La title track (ventuno minuti e rotti) è il volo spaziale che ti aspetti in un disco come questo: la carovana è in fuga verso qualche galassia lontana, ma c’è un’ironia di fondo (la voce della Hao che imita un Paperino disperso nel cosmo…) che ci fa gustare il trip con la giusta dose di menefreghismo, con quell’espressione beota di chi ne ha sentite tante, ma proprio tante di jam così, eppure proprio non riesce a spegnere il cuore per azionare il cervello. Anche perché, diciamocela tutta, Kawabata & co. hanno classe da vendere, per cui, come dire?, si cammina sul filo dell’ovvio, senza mai cadere nel baratro della banalità.

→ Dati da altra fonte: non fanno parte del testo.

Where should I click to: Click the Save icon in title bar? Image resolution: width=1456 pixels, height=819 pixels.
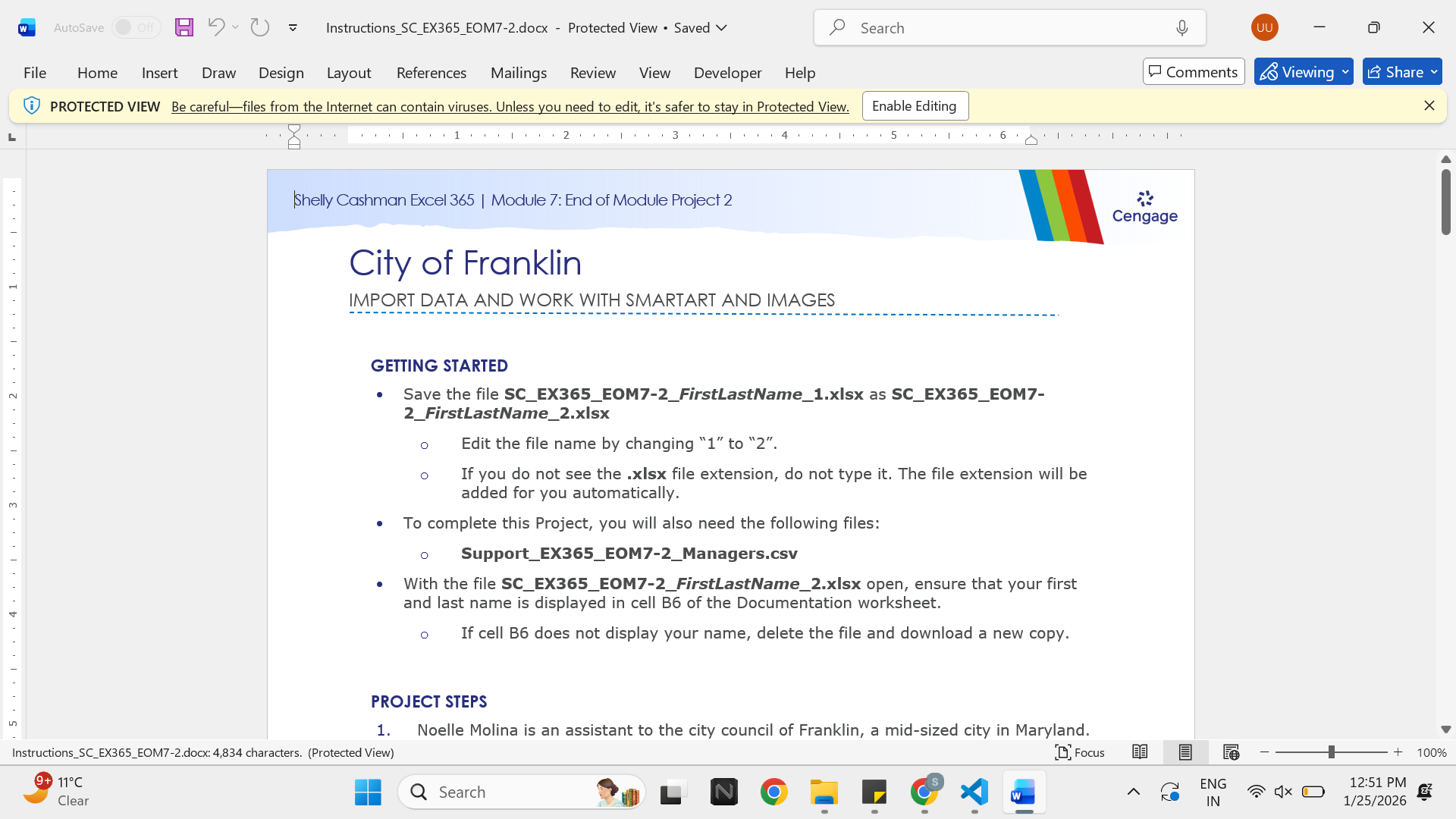pyautogui.click(x=184, y=27)
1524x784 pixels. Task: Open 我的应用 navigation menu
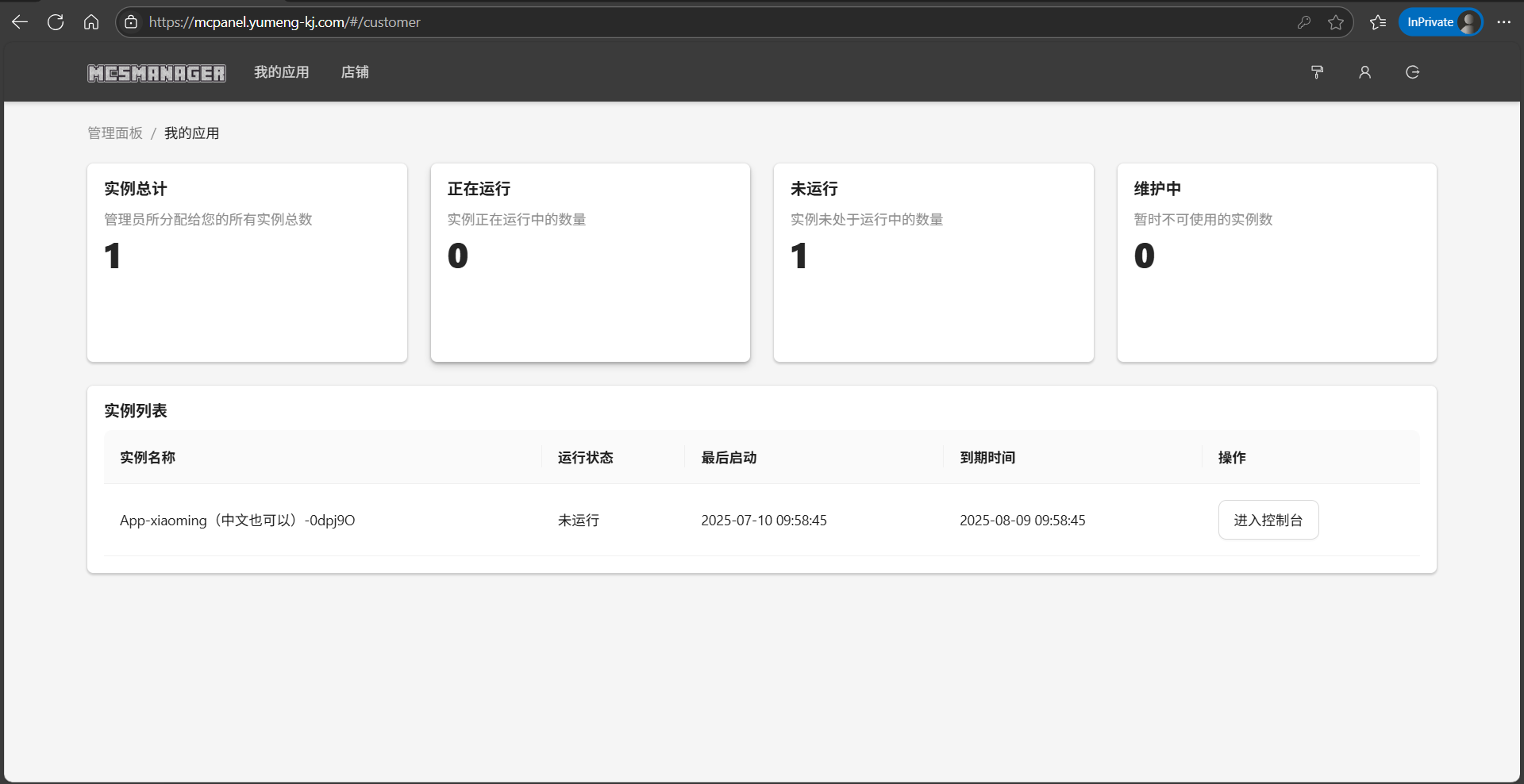(x=281, y=72)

Anzi, una volta terminata “Electric Psilocybin Flashback”, ti rendi conto che sei dinanzi a uno dei loro brani più grandi di sempre. Una suite bella e buona, senza soluzione di continuità. Ecco, quindi, una briosa danza (?) - tra intrugli elettro-cosmici assortiti e droni ribollenti -, una specie di jazz-noir interstellare (con sax di ordinanza), un folk intimista rilassato sui prati dell’eden, con la Hao nelle vesti di una Dea smarrita; e, poi, ancora, un fuori bordo a metà tra una "Dark Star" derelitta e un Hendrix prestato al free-jazz, prima della deriva Stars Of The Lid + profumi indianeggianti del finale.
Insomma: con questi quaranta minuti e rotti, le quotazioni del disco si alzano, facendone non più un affare per soli fan, ma un disco meritevole di attenzione, nonostante una prima parte, lo ripetiamo, un po' troppo legata a certi clichès del genere.